**What you will do:** Pictures left aside, return the lines below exactly, from the one with "Menciones legales (101, 2533)" to the end, including both ends.
═══ Entries provided
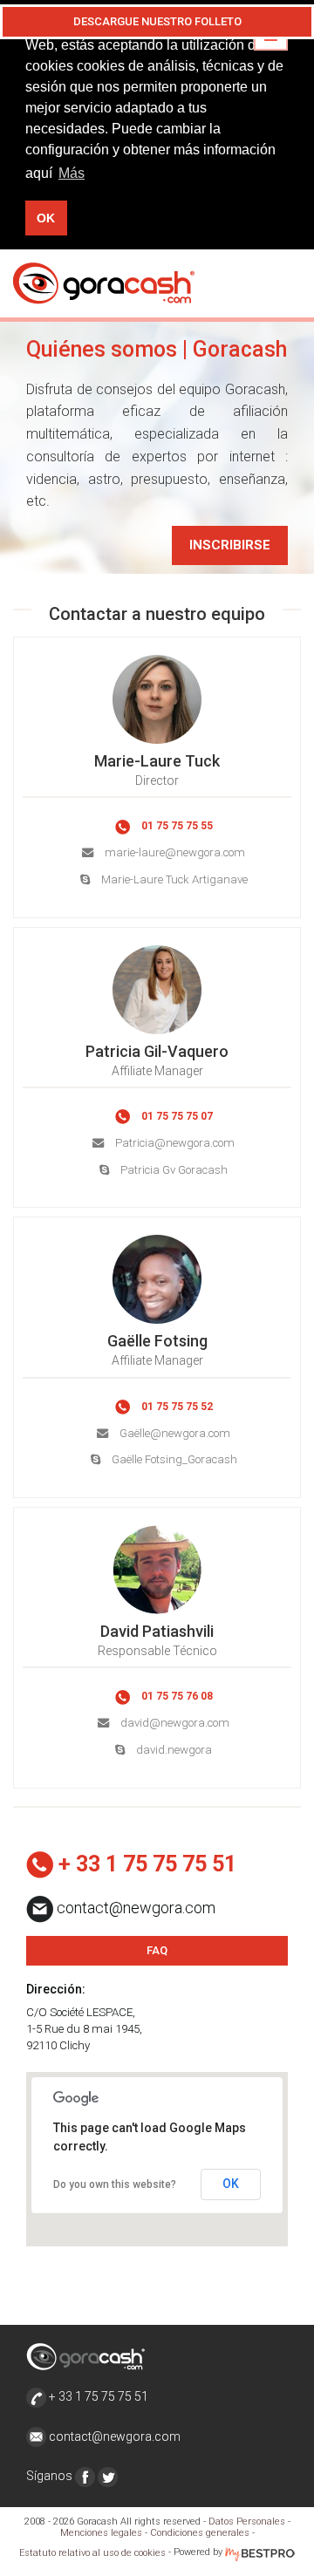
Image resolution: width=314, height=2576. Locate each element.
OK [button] (46, 218)
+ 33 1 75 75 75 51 (97, 2396)
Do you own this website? (114, 2184)
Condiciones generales (199, 2533)
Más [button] (71, 173)
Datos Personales (246, 2521)
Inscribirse (229, 545)
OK (230, 2184)
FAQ (157, 1950)
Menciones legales (101, 2533)
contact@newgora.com (115, 2436)
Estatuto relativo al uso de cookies (92, 2553)
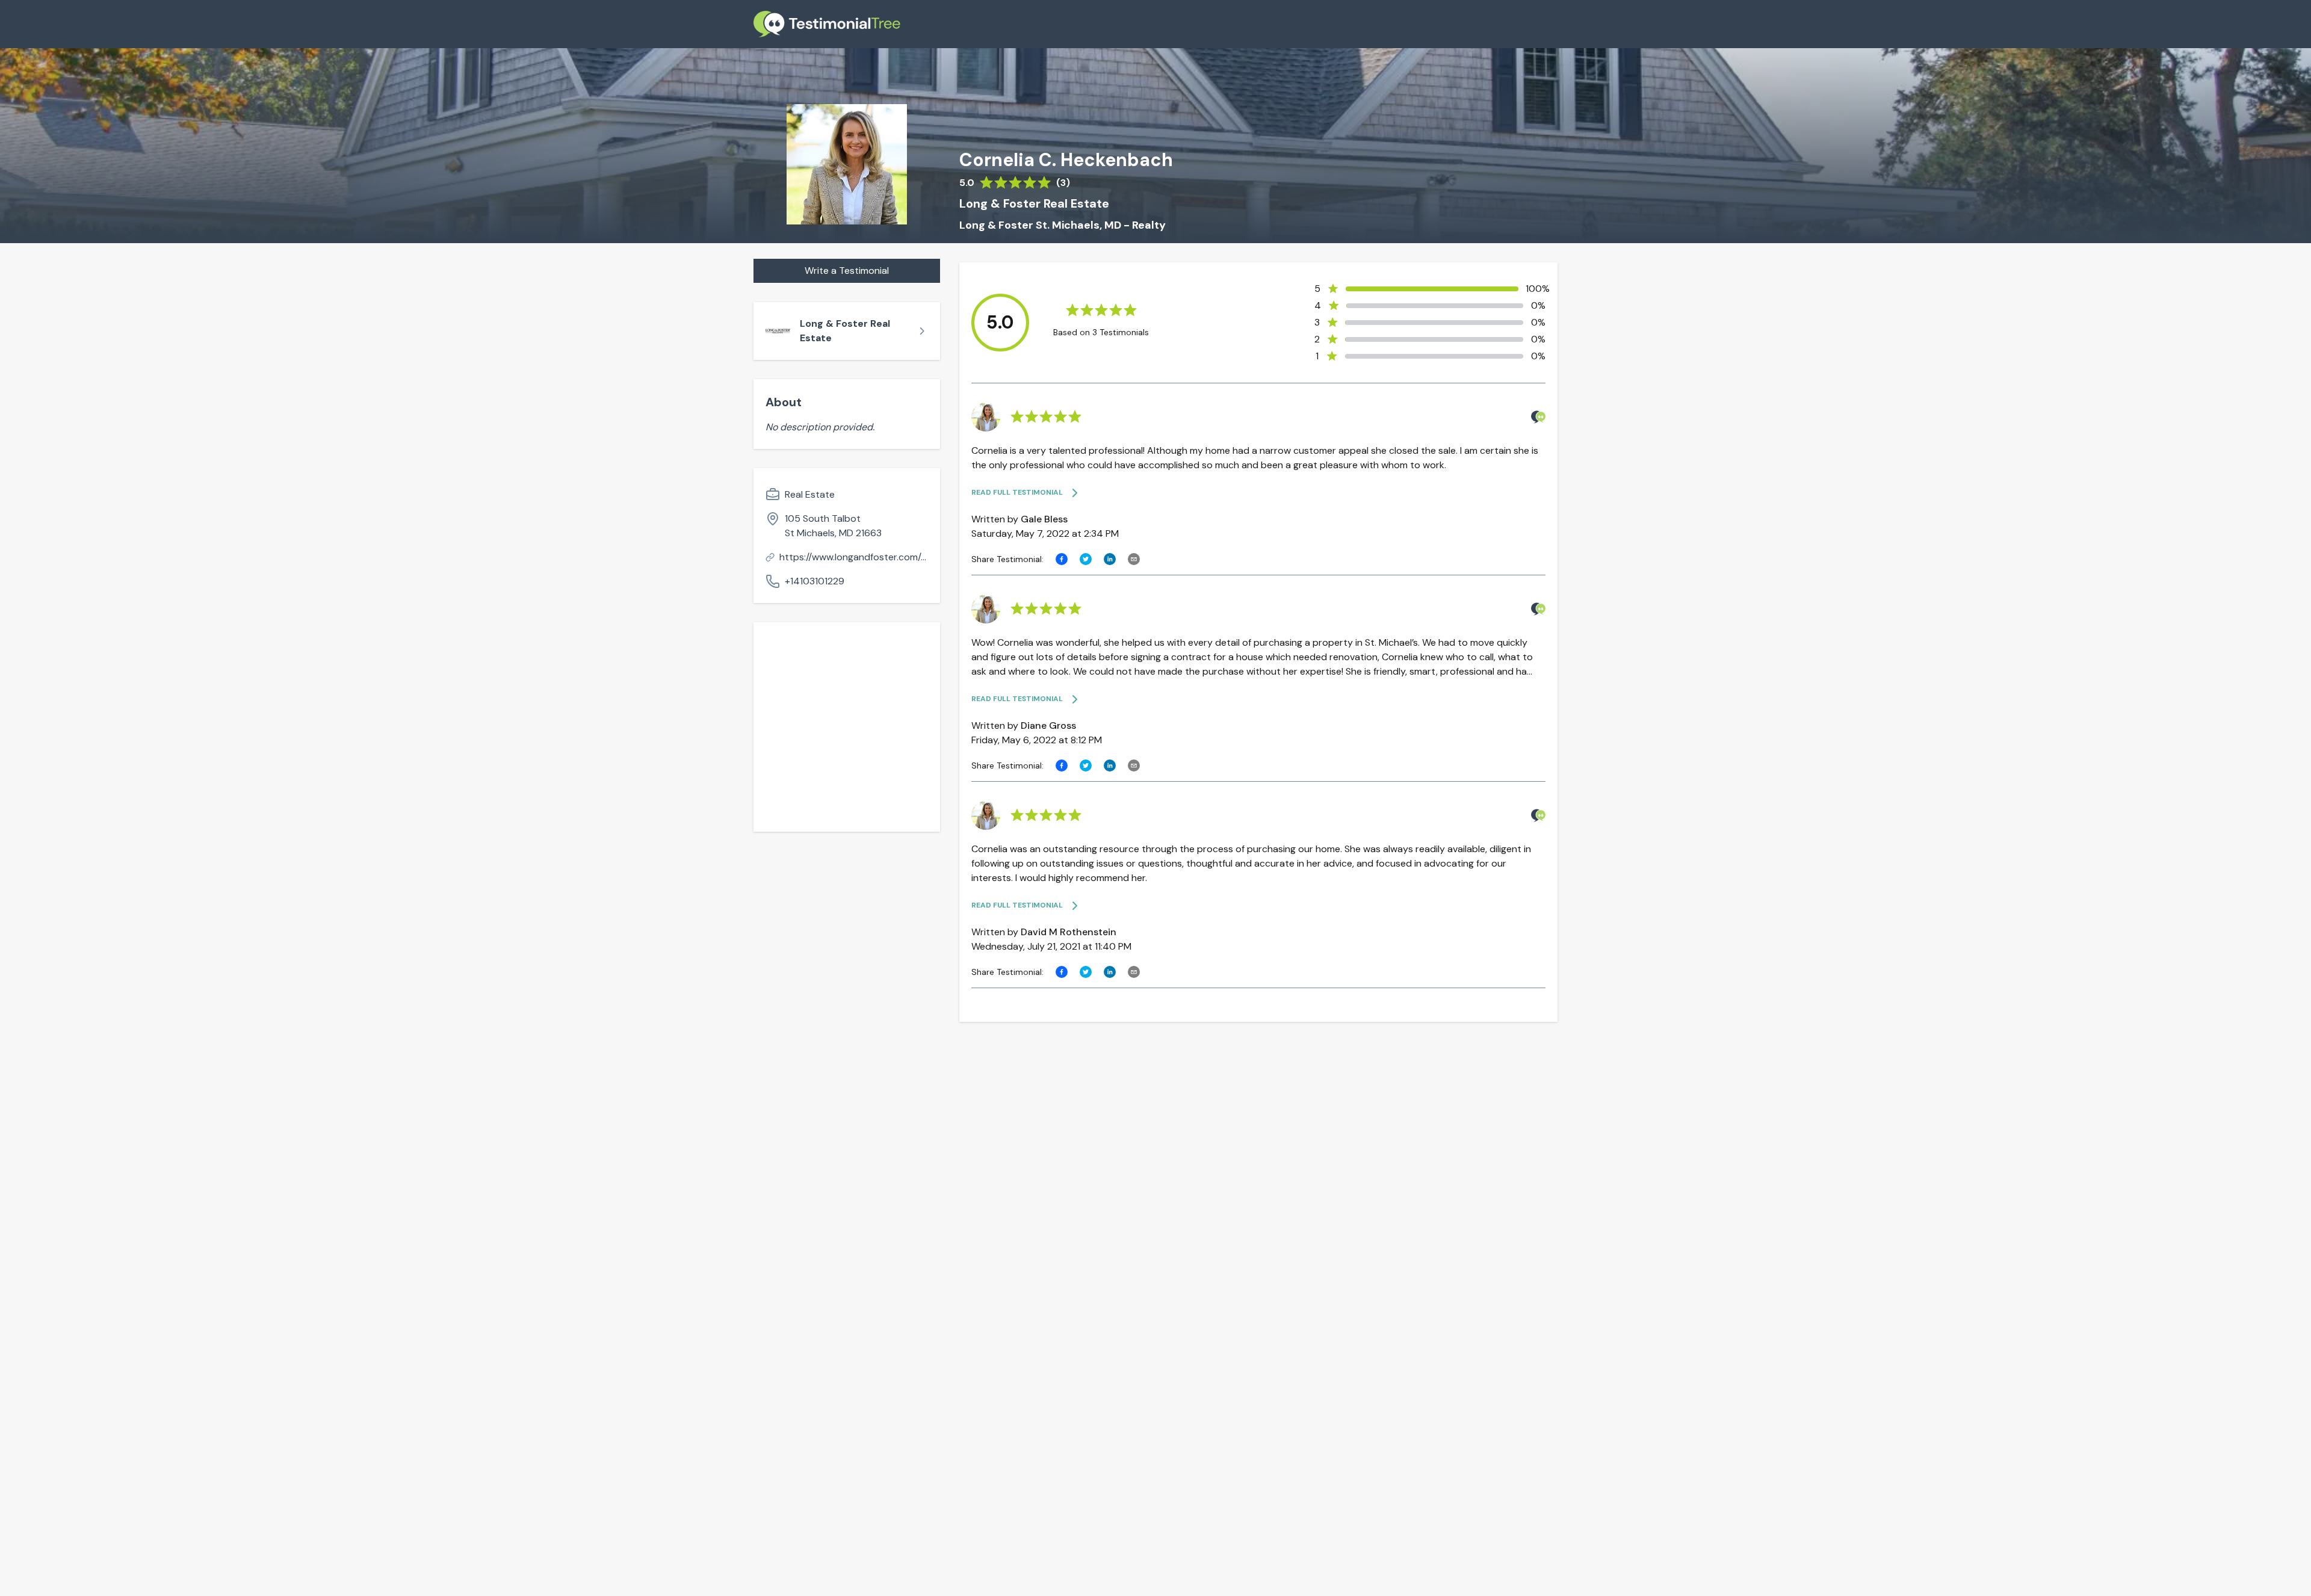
══════
**Solution to this task:**
Menciones legales (101, 2533)
contact@newgora.com (115, 2436)
Estatuto relativo al uso de cookies (92, 2553)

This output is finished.